> Problem: Please produce an exact transcription of the lines from the one containing "Image resolution: width=884" through the last line of the entries, leaving out every picture.

=== Begin Enclosure ===

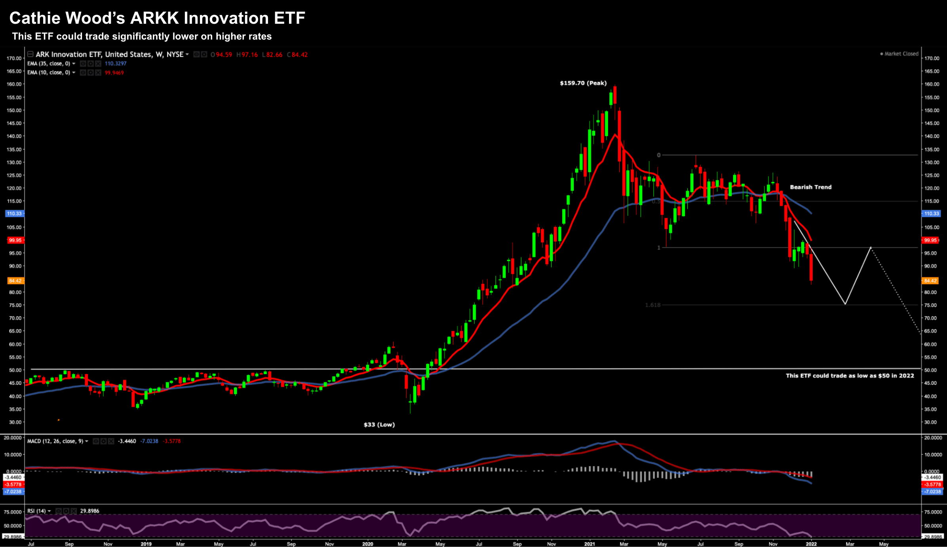Image resolution: width=947 pixels, height=547 pixels.
Task: Hide EMA 35 using eye icon
Action: 83,64
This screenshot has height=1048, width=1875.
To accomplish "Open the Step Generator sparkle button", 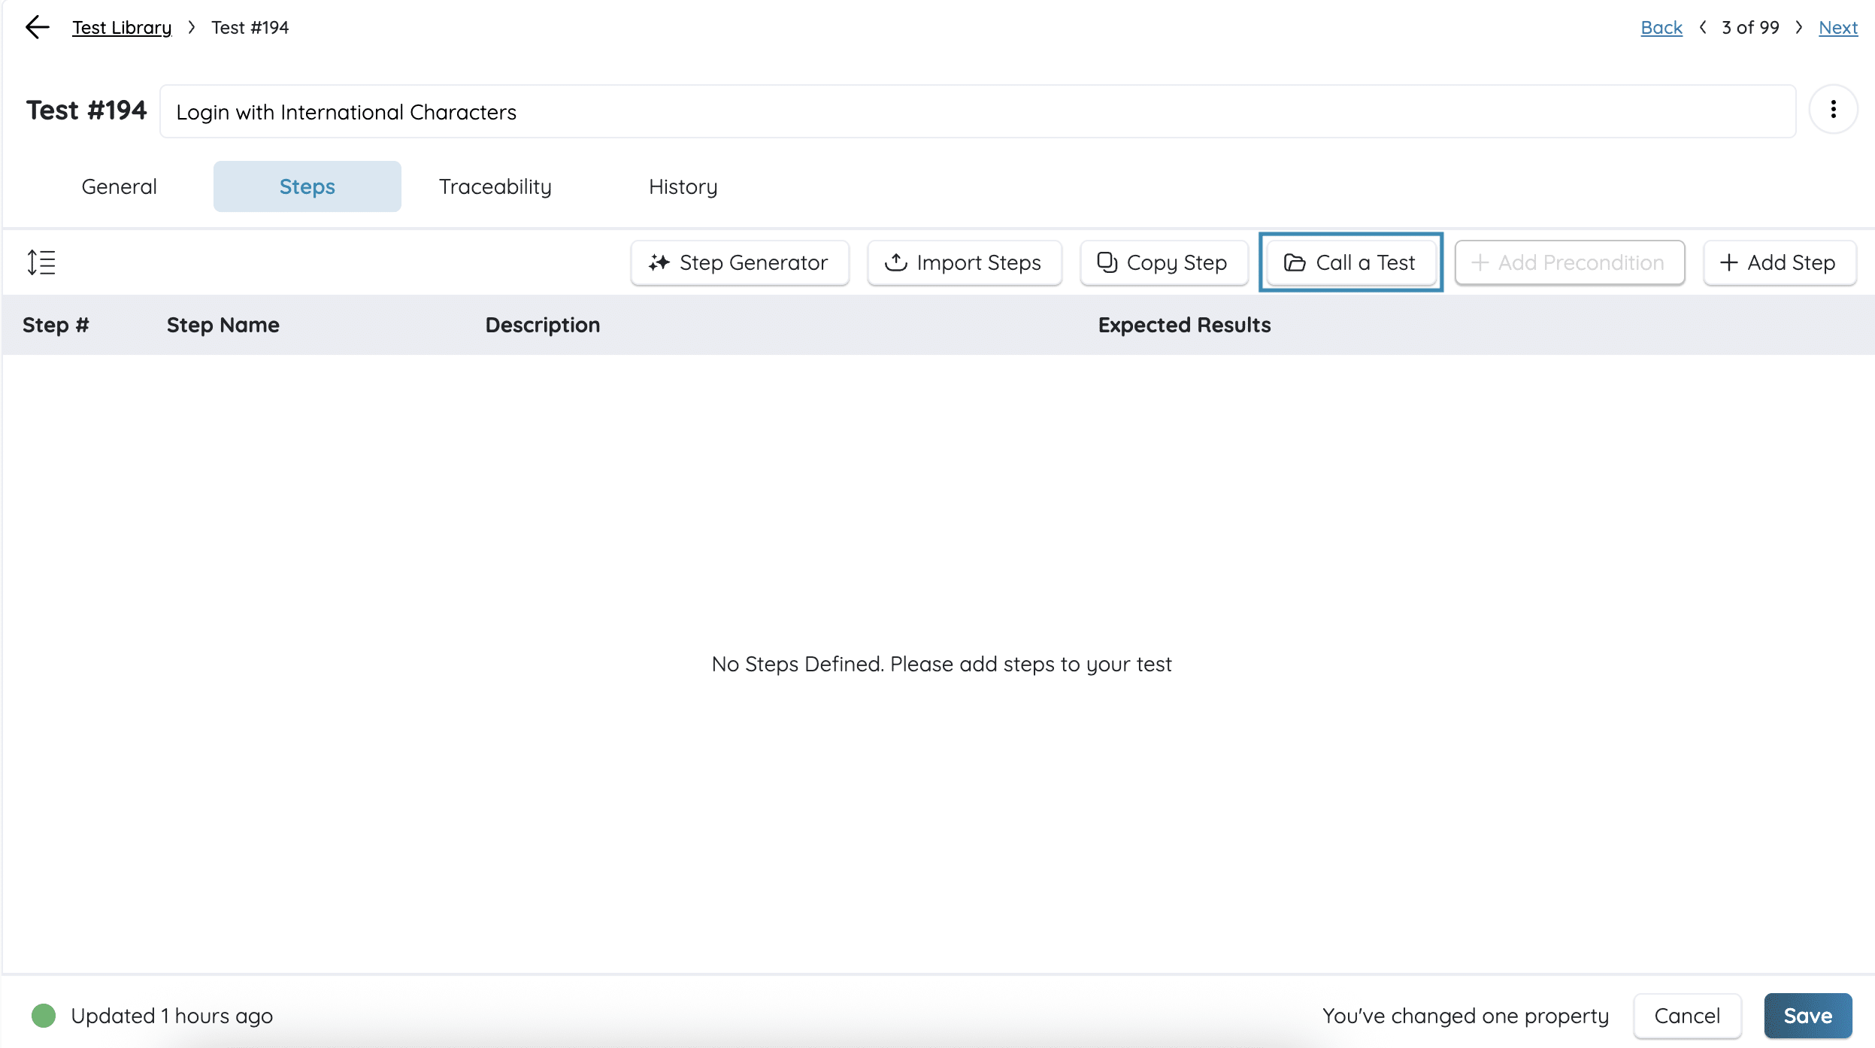I will tap(740, 262).
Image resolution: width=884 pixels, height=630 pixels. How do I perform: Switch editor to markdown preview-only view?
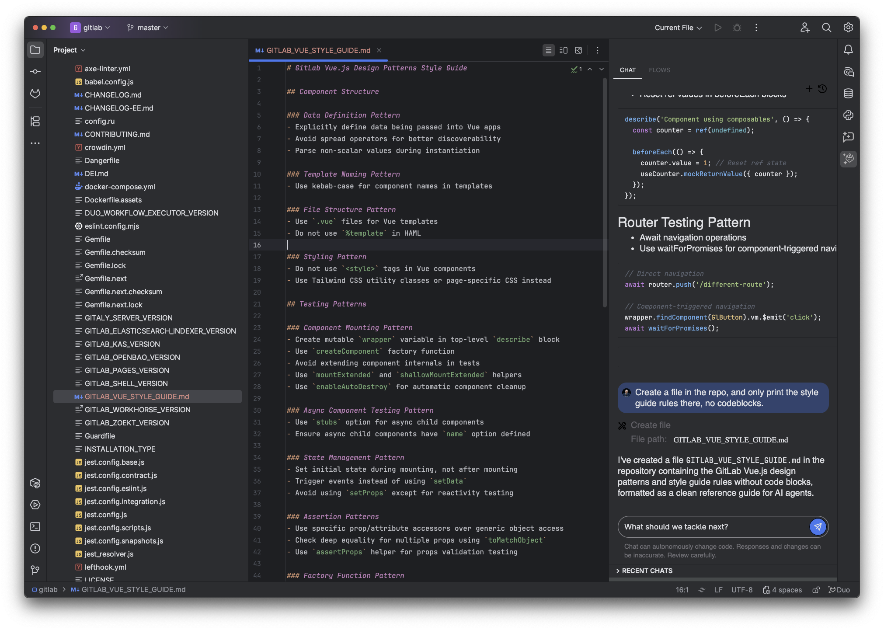click(x=578, y=50)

=== End Enclosure ===

> Answer section:
Image resolution: width=884 pixels, height=630 pixels. How do I perform: Switch editor to markdown preview-only view?
click(x=578, y=50)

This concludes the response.